Work instruction >>
Reading the records below, count the lines in which the string "agent" appears; write the number only.

Data for the task >>
┄┄┄┄┄┄┄┄┄┄

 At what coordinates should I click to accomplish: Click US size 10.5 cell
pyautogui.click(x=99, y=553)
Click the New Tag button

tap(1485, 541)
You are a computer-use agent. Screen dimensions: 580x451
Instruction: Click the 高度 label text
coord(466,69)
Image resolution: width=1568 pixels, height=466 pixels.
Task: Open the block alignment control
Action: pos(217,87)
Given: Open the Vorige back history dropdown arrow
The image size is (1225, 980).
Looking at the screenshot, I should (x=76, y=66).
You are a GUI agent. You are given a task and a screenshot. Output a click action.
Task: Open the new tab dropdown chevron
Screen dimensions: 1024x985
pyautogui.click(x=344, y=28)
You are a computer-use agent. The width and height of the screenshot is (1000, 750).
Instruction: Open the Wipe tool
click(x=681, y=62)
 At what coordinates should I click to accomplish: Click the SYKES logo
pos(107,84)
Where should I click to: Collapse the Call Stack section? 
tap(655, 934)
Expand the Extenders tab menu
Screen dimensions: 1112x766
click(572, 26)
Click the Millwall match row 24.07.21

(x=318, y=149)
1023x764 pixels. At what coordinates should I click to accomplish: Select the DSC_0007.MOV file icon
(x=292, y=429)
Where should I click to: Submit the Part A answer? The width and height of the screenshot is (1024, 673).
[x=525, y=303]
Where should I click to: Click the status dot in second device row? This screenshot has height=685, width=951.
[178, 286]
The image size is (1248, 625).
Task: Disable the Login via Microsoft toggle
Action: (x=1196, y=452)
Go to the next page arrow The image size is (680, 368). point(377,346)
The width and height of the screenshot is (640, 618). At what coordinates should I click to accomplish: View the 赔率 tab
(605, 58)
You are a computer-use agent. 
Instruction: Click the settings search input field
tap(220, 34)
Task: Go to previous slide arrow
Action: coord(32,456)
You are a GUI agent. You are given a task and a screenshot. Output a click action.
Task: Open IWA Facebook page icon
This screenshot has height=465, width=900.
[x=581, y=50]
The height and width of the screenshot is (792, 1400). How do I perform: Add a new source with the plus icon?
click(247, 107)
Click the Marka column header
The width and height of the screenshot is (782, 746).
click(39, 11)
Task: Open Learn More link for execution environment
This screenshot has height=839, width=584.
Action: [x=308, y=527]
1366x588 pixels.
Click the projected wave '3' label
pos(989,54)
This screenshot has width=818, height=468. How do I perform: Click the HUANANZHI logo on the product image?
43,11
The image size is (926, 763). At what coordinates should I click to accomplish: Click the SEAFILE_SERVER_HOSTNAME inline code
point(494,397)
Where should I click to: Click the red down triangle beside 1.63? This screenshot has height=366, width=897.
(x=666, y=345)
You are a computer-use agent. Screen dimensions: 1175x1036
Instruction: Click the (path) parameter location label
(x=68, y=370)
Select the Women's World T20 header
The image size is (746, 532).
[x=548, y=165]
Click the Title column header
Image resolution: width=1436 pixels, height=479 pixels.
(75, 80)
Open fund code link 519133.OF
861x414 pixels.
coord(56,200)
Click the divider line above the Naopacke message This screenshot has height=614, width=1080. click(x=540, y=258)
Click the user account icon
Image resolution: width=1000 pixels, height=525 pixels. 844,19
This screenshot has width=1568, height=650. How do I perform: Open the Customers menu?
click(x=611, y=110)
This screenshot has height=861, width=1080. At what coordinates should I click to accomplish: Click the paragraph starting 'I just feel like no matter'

┄┄┄┄┄┄┄┄┄┄

Exercise answer >>
6